→ Problem to work on
Pick up the piece on the monkey selfie copyright dispute below where it ends, and carry it forward.

→ Excerpt provided
The case involves a freelance wildlife photographer, David Slater and the animal rights organisation, People for the Ethical Treatment of Animals (PETA). The story starts in 2011 when Slater, on location in a forest in Indonesia, had his camera stolen by a macaque monkey called Naruto, who accidentally took a couple of entertaining selfies…

Luckily for Slater, he managed to regain possession of his camera, but when Slater published the monkey selfies, they quickly went viral. Various websites used the photos without Slater’s permission, and the dispute started in the USA when Slater objected, on the basis that he owned the copyright in the photos, and demanded that Wikipedia remove them from the Internet.

PETA leapt into the fracas after that, claiming that Slater had no claim to ownership, as the copyright was in fact owned by Naruto, the monkey, as it was the monkey that had captured the image.

To take a step back, photographs are a type of creative work that qualify for copyright protection automatically. It is not mandatory to register copyright in order for it to be enforceable and in most countries in the world, except for a few notable exceptions such as China and the USA, it is not even possible to register copyright. In general, copyright comes into existence automatically, and the person who takes the photograph will own the copyright in it (although, in South Africa, for example, there is an exception to this general rule that provides that in circumstances where a person commissions the taking of a photograph, and pays for it or agrees to pay for it, the copyright will be owned by the commissioning party).

→ Listed records
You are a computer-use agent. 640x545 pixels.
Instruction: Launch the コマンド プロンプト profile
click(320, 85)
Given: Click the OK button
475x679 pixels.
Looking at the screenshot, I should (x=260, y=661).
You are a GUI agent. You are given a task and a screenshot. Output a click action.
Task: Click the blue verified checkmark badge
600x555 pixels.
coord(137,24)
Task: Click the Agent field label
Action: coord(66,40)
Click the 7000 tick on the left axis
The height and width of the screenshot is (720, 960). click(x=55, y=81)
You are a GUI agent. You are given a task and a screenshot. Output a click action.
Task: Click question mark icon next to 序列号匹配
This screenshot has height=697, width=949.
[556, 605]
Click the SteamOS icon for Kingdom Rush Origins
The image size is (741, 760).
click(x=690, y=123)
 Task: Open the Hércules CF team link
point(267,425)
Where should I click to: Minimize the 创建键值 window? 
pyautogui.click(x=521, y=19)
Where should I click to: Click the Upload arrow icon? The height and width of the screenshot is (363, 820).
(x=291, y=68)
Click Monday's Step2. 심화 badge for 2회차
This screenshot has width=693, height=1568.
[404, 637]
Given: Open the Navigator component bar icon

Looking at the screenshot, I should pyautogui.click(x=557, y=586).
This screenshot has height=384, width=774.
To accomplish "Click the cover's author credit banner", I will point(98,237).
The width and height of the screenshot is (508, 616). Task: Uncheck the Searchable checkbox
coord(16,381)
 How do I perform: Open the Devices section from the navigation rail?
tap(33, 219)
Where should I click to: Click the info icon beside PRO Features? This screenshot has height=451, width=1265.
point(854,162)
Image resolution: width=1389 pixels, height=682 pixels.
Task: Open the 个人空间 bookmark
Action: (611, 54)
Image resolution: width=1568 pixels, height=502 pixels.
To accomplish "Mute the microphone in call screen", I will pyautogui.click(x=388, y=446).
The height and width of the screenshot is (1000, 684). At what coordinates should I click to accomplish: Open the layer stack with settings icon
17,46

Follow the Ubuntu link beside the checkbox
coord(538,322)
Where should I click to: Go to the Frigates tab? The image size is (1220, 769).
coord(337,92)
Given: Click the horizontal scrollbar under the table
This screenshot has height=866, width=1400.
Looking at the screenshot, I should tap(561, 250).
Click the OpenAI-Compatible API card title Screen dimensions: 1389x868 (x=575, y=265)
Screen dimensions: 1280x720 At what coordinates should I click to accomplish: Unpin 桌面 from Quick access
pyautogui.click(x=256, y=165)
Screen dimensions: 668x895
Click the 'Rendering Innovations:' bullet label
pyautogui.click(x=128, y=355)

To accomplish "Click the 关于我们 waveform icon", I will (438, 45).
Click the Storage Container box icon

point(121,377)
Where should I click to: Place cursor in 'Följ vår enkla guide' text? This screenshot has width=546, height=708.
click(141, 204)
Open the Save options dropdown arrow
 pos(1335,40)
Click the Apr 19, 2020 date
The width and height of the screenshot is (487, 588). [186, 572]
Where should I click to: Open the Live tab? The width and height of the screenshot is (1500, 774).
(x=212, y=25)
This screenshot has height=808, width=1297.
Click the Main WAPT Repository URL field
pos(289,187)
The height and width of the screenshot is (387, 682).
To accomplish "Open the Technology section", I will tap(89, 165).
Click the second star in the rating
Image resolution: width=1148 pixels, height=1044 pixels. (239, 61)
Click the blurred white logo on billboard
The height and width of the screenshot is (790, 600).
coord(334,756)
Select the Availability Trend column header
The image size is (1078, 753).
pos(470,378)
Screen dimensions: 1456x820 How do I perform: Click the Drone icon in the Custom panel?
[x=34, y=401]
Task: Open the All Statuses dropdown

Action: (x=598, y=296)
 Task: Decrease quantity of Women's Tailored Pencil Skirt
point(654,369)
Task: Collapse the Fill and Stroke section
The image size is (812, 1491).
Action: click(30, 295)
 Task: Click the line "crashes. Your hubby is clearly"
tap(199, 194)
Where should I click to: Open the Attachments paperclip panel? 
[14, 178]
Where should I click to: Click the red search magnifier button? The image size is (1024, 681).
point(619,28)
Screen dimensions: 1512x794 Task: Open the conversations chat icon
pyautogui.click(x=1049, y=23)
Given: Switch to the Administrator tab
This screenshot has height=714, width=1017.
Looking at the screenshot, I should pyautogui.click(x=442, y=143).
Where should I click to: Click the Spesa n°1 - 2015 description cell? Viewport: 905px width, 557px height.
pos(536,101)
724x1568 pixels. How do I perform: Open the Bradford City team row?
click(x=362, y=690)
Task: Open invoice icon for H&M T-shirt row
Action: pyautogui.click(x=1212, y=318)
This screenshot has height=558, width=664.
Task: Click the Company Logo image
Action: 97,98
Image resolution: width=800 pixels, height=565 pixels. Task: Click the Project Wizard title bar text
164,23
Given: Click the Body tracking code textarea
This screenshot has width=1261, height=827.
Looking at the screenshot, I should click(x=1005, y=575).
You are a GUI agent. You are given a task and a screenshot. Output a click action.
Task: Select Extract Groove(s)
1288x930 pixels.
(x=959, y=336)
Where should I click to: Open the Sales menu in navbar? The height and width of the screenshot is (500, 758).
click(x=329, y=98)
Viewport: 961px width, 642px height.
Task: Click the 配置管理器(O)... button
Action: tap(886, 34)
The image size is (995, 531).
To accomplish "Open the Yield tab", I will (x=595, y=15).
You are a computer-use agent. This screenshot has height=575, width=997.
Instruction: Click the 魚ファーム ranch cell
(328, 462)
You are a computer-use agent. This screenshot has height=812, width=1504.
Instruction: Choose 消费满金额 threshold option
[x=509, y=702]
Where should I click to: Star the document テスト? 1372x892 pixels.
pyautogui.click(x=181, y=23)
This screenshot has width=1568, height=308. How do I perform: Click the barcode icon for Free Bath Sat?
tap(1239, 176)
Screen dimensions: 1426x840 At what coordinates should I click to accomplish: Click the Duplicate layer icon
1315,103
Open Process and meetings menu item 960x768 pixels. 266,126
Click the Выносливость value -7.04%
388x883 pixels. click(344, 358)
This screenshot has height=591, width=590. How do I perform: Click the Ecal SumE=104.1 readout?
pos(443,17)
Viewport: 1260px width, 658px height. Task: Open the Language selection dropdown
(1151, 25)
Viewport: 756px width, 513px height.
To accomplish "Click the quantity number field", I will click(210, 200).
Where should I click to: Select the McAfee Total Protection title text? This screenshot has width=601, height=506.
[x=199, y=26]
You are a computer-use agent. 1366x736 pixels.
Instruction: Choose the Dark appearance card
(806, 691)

→ Written answer
Turning back to the case at hand, unfortunately, the US Copyright Office issued an official guidance stating that copyright only exist in a work that is created by a human, which brought into question whether copyright subsisted in the monkey selfies at all. This spurred PETA into arguing that monkeys like Naruto are “worthy of having legal ownership of their own intellectual property and holding other rights as members of the legal community”.

Fortunately, or unfortunately, it seems as if the question regarding the status of the rights of primates to own intellectual property will remain, for the time being, unanswered, as it was recently announced on PETA’s blog that the parties have reached settlement in the matter which apparently requires Slater to donate 25% of future revenue generated from the images to charities that protect monkeys like Naruto.

It has also been reported that Slater and PETA have joined forces and requested a US Circuit Court to overturn a ruling made by a lower court that held that animals are not capable of owning copyright.

So the world will have to wait, and see what happens next time a monkey (or any other animal) selfie captures the attention of the world’s human population.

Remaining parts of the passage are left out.